**EXTRAIT SOURCE**
━━━━

Défilé Prada - Printemps/été 2021
Si le mois d'avril 2020 fut avant tout marqué par le confinement généralisé, il n'en fut pas moins brièvement illuminé par l'annonce de la nomination de Raf Simons en tant que co-directeur de la création aux côtés de Miuccia Prada. Une surprise qui électrisa les neurones des passionnés de mode, tant la fusion entre l'esthétique baignée de références à la contre-culture de l'un et la grammaire stylistique iconique de l'autre annonçait le début d'une nouvelle ère…
Quelques mois plus tard, c'est ainsi avec une impatience non dissimulée que le "fash pack" attendait de découvrir la première collection de ce duo atypique. Diffusée sur le site Prada.com en lieu et place d'un défilé traditionnel (rendu compliqué par les nouvelles normes imposées par le covid-19), cette dernière brilla tout d'abord par sa dimension démocratique. Oubliés en effet les cartons d'invitations, les front rows, les privilèges et les accès privés au backstage... D'une contrainte, Raf Simons et Miuccia Prada sont parvenus à faire une force en remettant le vêtement au centre de l'attention (rien de tel qu'une caméra pour capter le moindre détail d'un manteau basculé vers l'arrière) et en offrant de mettre tout à chacun sur un plan d'égalité (diffusion du défilé au même moment pour tous et interviews construites autour de questions posées en amont par les internautes). Et si l'on se dit que la griffe aurait pu prendre un peu plus de risque en proposant ladite interview en direct, cette ouverture - aussi balisée soit-elle - n'en demeure pas moins un heureux présage. Une fois bien installés devant leur laptop, tous purent alors découvrir une collection composée de 40 silhouettes placées sous le signe de l'uniforme et ourlées de références tant aux archives Prada qu'au parcours stylistique de Raf Simons. On retrouva ainsi ensembles pantalons nineties, matières satinées cassantes, logos assumés, détails sportswear et autres imprimés datant de 1996 chers à la créatrice italienne. Du côté de chez Raf Simons, certains passages évoquèrent aussi bien les silhouettes de son ultime défilé Jil Sander (voir ici et là) que certains détails de ses collections Homme (voir ici et là) ou de celles qu'il signa pour Calvin Klein (entre sous-pull troué/superposé, écriture graphique et clashs de couleurs vives).

━━━━

**CONSIGNE DE TRAVAIL**
Répondez, s'il vous plaît, à ces questions sur l'extrait consacré au défilé Prada :
(a) En quel mois l'annonce de la nomination de Raf Simons a-t-elle eu lieu ?
(b) Sur quel site la première collection du duo a-t-elle été diffusée ?
(c) Combien de silhouettes composaient cette collection ?
Le matériel qui suit n'a aucun rapport avec l'extrait.

**DONNÉES DISPONIBLES**

━━━━

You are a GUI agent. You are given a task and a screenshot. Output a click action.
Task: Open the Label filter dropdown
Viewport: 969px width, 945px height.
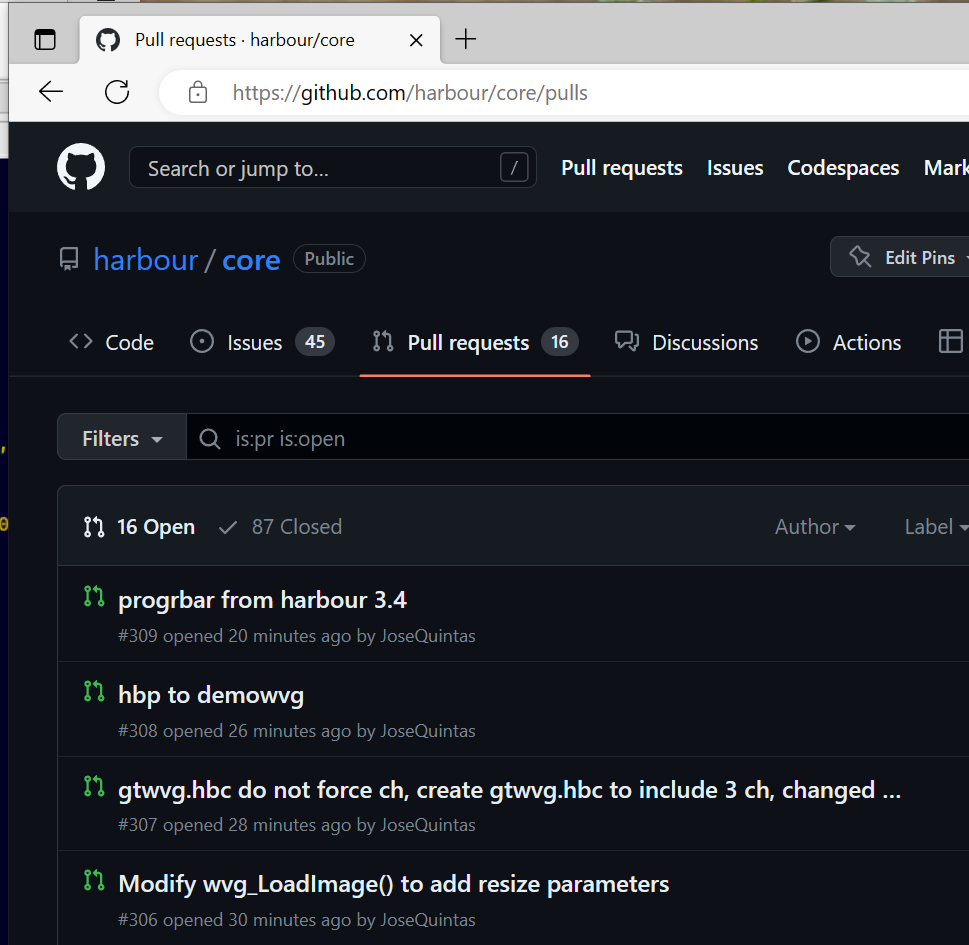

━━━━

**RÉSULTAT OBTENU**
(a) En avril 2020.
(b) Sur le site Prada.com.
(c) 40 silhouettes.